[WHAT THE TASK REQUIRES]: Gather every line of the records below that contains the word "Server", and copy each one in full.

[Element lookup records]
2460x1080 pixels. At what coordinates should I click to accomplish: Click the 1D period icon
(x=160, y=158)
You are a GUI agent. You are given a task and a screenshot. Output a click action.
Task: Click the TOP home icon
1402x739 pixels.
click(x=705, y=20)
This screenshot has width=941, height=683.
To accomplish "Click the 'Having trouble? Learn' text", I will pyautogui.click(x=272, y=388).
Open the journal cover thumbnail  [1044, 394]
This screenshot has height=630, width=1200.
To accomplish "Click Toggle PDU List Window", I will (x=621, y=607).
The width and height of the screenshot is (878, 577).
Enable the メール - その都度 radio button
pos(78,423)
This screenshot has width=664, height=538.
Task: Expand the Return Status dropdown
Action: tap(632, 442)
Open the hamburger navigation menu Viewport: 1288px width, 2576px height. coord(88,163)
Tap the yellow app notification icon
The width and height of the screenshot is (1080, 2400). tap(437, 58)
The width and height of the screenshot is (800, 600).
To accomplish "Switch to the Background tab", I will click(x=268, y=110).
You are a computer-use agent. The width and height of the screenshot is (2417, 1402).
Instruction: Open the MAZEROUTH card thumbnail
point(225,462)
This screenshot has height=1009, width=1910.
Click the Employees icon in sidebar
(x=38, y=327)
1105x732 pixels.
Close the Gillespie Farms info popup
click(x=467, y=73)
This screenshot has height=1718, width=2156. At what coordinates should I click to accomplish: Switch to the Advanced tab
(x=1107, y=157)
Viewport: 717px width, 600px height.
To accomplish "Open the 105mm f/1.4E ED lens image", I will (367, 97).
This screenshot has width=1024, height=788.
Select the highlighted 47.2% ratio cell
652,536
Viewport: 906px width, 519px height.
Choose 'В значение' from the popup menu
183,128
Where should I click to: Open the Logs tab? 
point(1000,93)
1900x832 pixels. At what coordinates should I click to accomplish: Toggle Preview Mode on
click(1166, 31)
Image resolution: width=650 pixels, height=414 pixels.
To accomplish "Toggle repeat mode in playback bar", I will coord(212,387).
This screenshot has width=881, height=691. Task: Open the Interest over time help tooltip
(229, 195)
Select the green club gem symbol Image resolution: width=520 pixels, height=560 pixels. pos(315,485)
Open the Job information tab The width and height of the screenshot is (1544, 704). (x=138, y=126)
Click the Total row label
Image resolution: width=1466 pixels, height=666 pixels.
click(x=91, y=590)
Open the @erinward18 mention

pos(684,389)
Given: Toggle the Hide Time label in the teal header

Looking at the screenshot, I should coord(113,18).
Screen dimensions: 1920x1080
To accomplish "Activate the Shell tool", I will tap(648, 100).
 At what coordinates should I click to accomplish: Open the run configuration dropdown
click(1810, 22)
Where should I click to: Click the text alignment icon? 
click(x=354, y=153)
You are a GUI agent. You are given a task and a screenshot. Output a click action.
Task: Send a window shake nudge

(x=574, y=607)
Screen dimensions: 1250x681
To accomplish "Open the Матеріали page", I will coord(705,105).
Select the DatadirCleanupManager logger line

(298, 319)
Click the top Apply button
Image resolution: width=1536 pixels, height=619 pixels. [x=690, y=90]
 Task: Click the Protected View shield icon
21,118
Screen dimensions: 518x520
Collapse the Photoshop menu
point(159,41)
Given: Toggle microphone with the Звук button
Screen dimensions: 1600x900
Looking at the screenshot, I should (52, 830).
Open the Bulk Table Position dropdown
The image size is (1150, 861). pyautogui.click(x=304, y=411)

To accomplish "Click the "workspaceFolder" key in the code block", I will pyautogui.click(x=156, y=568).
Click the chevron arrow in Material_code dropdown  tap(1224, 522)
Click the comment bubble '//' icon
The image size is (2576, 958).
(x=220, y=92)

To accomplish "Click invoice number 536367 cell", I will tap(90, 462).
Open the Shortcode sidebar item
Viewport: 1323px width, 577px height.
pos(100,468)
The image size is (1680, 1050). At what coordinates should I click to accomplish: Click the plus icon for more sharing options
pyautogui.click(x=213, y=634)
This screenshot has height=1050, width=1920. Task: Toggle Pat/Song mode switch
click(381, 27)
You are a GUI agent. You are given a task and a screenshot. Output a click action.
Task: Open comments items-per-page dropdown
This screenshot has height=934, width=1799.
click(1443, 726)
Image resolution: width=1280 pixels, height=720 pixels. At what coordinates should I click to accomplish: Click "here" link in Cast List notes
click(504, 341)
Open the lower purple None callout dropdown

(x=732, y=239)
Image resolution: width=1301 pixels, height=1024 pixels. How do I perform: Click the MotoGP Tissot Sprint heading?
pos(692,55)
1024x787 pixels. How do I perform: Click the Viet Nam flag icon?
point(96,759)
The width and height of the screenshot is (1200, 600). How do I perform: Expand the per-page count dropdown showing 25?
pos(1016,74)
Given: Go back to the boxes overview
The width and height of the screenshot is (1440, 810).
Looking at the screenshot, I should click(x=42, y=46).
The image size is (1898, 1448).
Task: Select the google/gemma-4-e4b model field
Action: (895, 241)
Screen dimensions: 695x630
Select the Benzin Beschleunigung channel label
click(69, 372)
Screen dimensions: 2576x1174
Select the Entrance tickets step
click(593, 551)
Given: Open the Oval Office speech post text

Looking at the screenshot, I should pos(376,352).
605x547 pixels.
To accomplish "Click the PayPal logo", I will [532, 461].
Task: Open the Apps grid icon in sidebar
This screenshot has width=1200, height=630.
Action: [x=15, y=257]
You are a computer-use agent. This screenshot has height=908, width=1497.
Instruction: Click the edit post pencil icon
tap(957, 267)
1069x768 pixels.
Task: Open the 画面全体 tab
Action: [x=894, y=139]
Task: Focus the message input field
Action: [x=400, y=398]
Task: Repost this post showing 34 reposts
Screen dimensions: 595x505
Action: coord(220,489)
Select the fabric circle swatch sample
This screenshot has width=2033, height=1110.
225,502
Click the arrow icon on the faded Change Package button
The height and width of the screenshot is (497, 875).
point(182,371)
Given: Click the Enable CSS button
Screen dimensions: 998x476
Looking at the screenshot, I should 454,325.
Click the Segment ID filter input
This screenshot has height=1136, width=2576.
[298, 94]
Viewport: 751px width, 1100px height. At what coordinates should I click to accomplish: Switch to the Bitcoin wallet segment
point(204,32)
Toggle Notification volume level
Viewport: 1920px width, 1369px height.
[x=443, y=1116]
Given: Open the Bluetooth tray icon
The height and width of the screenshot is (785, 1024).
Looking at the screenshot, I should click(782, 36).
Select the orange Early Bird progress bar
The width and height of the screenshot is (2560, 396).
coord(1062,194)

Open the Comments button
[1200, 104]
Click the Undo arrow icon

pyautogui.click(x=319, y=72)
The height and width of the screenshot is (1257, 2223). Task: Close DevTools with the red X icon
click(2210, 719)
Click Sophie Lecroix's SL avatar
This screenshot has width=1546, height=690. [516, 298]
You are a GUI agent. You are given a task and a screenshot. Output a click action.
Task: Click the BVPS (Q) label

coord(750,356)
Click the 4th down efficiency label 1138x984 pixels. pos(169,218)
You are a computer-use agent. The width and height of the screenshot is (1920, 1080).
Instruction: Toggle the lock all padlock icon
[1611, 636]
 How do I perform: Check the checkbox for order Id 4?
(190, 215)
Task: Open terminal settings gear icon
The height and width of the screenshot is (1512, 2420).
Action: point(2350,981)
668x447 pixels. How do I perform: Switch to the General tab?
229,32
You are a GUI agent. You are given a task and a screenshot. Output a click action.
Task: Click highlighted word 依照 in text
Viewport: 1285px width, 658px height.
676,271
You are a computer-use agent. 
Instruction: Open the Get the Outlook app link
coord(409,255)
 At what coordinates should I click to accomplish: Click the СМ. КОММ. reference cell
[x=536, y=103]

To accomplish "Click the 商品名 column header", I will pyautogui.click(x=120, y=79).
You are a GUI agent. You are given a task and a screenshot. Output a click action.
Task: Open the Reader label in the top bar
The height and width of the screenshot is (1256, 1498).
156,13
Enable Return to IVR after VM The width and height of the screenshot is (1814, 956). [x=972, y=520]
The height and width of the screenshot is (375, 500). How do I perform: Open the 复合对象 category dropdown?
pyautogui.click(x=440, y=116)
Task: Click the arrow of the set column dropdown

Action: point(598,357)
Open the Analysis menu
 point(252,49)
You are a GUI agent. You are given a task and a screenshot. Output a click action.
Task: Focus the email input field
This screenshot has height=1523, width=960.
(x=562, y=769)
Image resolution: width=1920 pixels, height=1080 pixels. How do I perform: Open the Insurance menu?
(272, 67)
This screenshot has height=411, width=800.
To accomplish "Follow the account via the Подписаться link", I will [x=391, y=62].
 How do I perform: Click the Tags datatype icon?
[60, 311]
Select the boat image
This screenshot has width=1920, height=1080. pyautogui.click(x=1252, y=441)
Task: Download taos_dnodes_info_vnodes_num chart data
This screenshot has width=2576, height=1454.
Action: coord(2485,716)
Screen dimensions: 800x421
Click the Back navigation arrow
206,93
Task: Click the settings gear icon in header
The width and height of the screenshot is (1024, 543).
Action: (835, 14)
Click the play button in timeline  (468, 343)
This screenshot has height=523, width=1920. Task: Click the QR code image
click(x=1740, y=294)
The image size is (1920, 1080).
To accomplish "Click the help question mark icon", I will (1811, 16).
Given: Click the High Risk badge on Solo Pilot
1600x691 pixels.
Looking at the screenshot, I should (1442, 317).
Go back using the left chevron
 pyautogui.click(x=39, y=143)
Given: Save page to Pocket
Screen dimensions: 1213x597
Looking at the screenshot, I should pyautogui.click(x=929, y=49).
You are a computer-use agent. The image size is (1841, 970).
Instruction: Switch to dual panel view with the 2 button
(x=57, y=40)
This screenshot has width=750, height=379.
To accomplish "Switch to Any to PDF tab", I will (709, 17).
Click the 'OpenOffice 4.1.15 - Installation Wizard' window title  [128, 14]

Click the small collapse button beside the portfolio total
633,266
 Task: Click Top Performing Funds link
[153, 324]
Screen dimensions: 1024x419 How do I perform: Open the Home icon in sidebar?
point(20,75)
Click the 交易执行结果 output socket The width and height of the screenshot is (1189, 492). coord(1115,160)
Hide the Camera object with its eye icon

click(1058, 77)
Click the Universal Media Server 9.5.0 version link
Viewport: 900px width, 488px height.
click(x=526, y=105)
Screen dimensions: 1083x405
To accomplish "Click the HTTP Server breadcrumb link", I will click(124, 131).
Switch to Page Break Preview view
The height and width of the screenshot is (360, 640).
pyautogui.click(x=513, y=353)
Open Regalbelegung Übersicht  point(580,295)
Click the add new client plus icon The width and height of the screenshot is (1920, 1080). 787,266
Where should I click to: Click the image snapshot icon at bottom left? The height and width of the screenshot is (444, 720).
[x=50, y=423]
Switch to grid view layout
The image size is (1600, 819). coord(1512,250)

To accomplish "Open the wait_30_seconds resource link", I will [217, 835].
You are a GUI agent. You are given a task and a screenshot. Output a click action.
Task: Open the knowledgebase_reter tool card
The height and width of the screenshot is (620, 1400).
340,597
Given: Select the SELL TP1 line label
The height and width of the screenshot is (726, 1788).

[EXERCISE ANSWER]:
Click the Universal Media Server 9.5.0 version link
To accomplish "Click the HTTP Server breadcrumb link", I will click(124, 131).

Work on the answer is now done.